* Problem to work on *
Bring together copies of the lines in the data below that contain the word "with".
┄┄┄┄┄┄┄┄┄┄┄┄┄┄┄┄┄┄┄┄
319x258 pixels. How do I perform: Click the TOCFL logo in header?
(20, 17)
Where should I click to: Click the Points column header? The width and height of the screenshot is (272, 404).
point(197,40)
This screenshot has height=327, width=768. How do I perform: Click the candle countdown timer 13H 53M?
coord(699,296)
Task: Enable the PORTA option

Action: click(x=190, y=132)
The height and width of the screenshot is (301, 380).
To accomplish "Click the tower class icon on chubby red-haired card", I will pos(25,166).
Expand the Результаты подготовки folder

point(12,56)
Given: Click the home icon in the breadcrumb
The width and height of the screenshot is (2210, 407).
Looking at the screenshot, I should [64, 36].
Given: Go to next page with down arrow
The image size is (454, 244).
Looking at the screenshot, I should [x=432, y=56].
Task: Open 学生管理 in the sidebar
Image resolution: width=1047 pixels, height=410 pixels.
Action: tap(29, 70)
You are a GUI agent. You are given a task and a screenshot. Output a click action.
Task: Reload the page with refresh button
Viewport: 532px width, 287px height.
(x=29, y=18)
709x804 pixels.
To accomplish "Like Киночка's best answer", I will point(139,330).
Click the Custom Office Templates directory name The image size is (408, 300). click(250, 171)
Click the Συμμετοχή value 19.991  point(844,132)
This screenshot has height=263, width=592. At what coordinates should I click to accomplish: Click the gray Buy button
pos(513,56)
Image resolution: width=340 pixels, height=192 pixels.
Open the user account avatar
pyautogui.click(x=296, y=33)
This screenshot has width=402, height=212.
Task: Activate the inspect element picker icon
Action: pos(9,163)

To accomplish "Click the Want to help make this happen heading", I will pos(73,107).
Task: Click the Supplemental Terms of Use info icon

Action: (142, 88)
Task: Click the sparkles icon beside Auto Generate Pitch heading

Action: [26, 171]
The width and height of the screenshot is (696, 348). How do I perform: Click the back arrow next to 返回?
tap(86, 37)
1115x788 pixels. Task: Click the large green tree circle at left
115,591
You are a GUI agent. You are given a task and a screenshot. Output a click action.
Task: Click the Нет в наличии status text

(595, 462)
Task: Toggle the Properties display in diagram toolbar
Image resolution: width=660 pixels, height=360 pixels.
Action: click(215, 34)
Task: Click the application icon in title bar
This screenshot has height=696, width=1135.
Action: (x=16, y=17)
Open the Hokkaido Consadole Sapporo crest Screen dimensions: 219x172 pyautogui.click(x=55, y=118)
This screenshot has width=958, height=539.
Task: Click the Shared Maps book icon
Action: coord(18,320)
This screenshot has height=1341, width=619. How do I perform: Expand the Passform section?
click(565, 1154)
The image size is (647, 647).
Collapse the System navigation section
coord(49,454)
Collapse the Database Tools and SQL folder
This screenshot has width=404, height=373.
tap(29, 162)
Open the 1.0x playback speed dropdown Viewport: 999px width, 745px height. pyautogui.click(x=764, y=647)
┄┄┄┄┄┄┄┄┄┄┄┄┄┄┄┄┄┄┄┄
* Result of the exercise *
Given: Go to next page with down arrow
Task: Reload the page with refresh button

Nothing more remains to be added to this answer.